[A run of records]
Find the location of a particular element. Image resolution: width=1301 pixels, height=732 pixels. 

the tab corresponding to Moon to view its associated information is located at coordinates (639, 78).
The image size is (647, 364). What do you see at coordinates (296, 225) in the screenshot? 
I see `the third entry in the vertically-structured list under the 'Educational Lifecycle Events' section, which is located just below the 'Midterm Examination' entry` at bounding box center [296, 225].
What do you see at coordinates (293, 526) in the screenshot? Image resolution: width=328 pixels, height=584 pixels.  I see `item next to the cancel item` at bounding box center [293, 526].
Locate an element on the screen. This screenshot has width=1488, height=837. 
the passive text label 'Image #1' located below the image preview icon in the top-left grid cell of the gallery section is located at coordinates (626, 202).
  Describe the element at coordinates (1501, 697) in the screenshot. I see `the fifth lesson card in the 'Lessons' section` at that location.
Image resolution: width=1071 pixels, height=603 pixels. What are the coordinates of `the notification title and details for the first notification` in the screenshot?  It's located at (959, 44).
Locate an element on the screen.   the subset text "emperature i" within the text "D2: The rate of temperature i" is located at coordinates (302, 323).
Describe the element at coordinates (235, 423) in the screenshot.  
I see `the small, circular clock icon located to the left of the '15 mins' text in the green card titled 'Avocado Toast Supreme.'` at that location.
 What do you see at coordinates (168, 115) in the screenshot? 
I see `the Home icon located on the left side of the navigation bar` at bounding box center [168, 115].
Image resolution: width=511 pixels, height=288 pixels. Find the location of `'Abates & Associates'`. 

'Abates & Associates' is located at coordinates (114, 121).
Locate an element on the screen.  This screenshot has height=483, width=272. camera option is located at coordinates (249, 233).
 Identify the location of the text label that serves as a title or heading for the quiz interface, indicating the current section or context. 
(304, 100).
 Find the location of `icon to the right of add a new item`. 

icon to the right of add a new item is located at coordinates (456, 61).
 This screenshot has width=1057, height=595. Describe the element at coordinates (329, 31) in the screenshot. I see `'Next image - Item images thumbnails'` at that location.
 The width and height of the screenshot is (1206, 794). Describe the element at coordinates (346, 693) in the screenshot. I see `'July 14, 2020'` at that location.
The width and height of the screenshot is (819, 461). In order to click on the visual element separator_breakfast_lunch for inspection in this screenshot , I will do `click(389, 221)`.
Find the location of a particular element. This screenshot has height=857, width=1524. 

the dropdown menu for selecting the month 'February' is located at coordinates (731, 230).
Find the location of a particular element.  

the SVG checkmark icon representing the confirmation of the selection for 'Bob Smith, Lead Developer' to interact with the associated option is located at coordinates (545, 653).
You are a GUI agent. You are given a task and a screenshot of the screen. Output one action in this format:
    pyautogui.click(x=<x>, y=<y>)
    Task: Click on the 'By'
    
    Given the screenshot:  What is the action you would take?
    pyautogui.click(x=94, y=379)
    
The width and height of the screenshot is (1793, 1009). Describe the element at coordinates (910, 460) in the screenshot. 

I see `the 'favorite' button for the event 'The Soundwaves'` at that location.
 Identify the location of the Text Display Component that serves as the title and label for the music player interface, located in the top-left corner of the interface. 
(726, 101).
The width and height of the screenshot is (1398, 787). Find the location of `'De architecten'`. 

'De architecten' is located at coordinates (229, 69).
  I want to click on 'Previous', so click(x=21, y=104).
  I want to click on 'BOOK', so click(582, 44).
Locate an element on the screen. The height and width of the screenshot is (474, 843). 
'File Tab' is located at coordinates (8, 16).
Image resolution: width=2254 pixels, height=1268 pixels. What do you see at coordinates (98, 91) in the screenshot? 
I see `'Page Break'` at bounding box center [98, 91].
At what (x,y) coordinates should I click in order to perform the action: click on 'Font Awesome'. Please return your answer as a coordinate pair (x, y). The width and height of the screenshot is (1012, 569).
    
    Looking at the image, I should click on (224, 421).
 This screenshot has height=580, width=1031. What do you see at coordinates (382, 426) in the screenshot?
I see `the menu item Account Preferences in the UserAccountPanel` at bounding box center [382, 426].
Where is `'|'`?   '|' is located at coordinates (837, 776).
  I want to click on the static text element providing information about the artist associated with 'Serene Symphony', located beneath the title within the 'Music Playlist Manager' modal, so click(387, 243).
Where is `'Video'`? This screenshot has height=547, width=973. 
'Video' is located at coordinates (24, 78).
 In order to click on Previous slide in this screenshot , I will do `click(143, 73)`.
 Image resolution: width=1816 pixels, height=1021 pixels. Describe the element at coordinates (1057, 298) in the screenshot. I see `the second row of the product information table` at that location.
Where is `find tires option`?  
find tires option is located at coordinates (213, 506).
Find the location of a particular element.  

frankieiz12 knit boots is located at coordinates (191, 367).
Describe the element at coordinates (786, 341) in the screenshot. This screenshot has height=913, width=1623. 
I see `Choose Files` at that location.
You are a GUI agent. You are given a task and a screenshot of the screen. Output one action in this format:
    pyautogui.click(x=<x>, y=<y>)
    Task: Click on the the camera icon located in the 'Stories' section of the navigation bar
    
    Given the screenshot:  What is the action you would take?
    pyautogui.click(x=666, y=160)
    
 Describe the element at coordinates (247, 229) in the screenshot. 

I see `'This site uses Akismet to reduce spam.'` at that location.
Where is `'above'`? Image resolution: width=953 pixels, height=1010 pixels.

### JOB
Write out all of the data again, replacing every "Locate an element on the screen" with "Point to an element on the screen" and leaving everything else unchanged.

### EXERCISE OUTPUT
Find the location of a particular element. Image resolution: width=1301 pixels, height=732 pixels. 

the tab corresponding to Moon to view its associated information is located at coordinates (639, 78).
The image size is (647, 364). What do you see at coordinates (296, 225) in the screenshot? 
I see `the third entry in the vertically-structured list under the 'Educational Lifecycle Events' section, which is located just below the 'Midterm Examination' entry` at bounding box center [296, 225].
What do you see at coordinates (293, 526) in the screenshot? Image resolution: width=328 pixels, height=584 pixels.  I see `item next to the cancel item` at bounding box center [293, 526].
Point to an element on the screen. This screenshot has width=1488, height=837. 
the passive text label 'Image #1' located below the image preview icon in the top-left grid cell of the gallery section is located at coordinates (626, 202).
  Describe the element at coordinates (1501, 697) in the screenshot. I see `the fifth lesson card in the 'Lessons' section` at that location.
Image resolution: width=1071 pixels, height=603 pixels. What are the coordinates of `the notification title and details for the first notification` in the screenshot?  It's located at (959, 44).
Point to an element on the screen.   the subset text "emperature i" within the text "D2: The rate of temperature i" is located at coordinates (302, 323).
Describe the element at coordinates (235, 423) in the screenshot.  
I see `the small, circular clock icon located to the left of the '15 mins' text in the green card titled 'Avocado Toast Supreme.'` at that location.
 What do you see at coordinates (168, 115) in the screenshot? 
I see `the Home icon located on the left side of the navigation bar` at bounding box center [168, 115].
Image resolution: width=511 pixels, height=288 pixels. Find the location of `'Abates & Associates'`. 

'Abates & Associates' is located at coordinates (114, 121).
Point to an element on the screen.  This screenshot has height=483, width=272. camera option is located at coordinates (249, 233).
 Identify the location of the text label that serves as a title or heading for the quiz interface, indicating the current section or context. 
(304, 100).
 Find the location of `icon to the right of add a new item`. 

icon to the right of add a new item is located at coordinates (456, 61).
 This screenshot has width=1057, height=595. Describe the element at coordinates (329, 31) in the screenshot. I see `'Next image - Item images thumbnails'` at that location.
 The width and height of the screenshot is (1206, 794). Describe the element at coordinates (346, 693) in the screenshot. I see `'July 14, 2020'` at that location.
The width and height of the screenshot is (819, 461). In order to click on the visual element separator_breakfast_lunch for inspection in this screenshot , I will do `click(389, 221)`.
Find the location of a particular element. This screenshot has height=857, width=1524. 

the dropdown menu for selecting the month 'February' is located at coordinates (731, 230).
Find the location of a particular element.  

the SVG checkmark icon representing the confirmation of the selection for 'Bob Smith, Lead Developer' to interact with the associated option is located at coordinates (545, 653).
You are a GUI agent. You are given a task and a screenshot of the screen. Output one action in this format:
    pyautogui.click(x=<x>, y=<y>)
    Task: Click on the 'By'
    
    Given the screenshot:  What is the action you would take?
    pyautogui.click(x=94, y=379)
    
The width and height of the screenshot is (1793, 1009). Describe the element at coordinates (910, 460) in the screenshot. 

I see `the 'favorite' button for the event 'The Soundwaves'` at that location.
 Identify the location of the Text Display Component that serves as the title and label for the music player interface, located in the top-left corner of the interface. 
(726, 101).
The width and height of the screenshot is (1398, 787). Find the location of `'De architecten'`. 

'De architecten' is located at coordinates (229, 69).
  I want to click on 'Previous', so click(x=21, y=104).
  I want to click on 'BOOK', so click(582, 44).
Point to an element on the screen. The height and width of the screenshot is (474, 843). 
'File Tab' is located at coordinates (8, 16).
Image resolution: width=2254 pixels, height=1268 pixels. What do you see at coordinates (98, 91) in the screenshot? 
I see `'Page Break'` at bounding box center [98, 91].
At what (x,y) coordinates should I click in order to perform the action: click on 'Font Awesome'. Please return your answer as a coordinate pair (x, y). The width and height of the screenshot is (1012, 569).
    
    Looking at the image, I should click on (224, 421).
 This screenshot has height=580, width=1031. What do you see at coordinates (382, 426) in the screenshot?
I see `the menu item Account Preferences in the UserAccountPanel` at bounding box center [382, 426].
Where is `'|'`?   '|' is located at coordinates (837, 776).
  I want to click on the static text element providing information about the artist associated with 'Serene Symphony', located beneath the title within the 'Music Playlist Manager' modal, so click(387, 243).
Where is `'Video'`? This screenshot has height=547, width=973. 
'Video' is located at coordinates (24, 78).
 In order to click on Previous slide in this screenshot , I will do `click(143, 73)`.
 Image resolution: width=1816 pixels, height=1021 pixels. Describe the element at coordinates (1057, 298) in the screenshot. I see `the second row of the product information table` at that location.
Where is `find tires option`?  
find tires option is located at coordinates (213, 506).
Find the location of a particular element.  

frankieiz12 knit boots is located at coordinates (191, 367).
Describe the element at coordinates (786, 341) in the screenshot. This screenshot has height=913, width=1623. 
I see `Choose Files` at that location.
You are a GUI agent. You are given a task and a screenshot of the screen. Output one action in this format:
    pyautogui.click(x=<x>, y=<y>)
    Task: Click on the the camera icon located in the 'Stories' section of the navigation bar
    
    Given the screenshot:  What is the action you would take?
    pyautogui.click(x=666, y=160)
    
 Describe the element at coordinates (247, 229) in the screenshot. 

I see `'This site uses Akismet to reduce spam.'` at that location.
Where is `'above'`? Image resolution: width=953 pixels, height=1010 pixels.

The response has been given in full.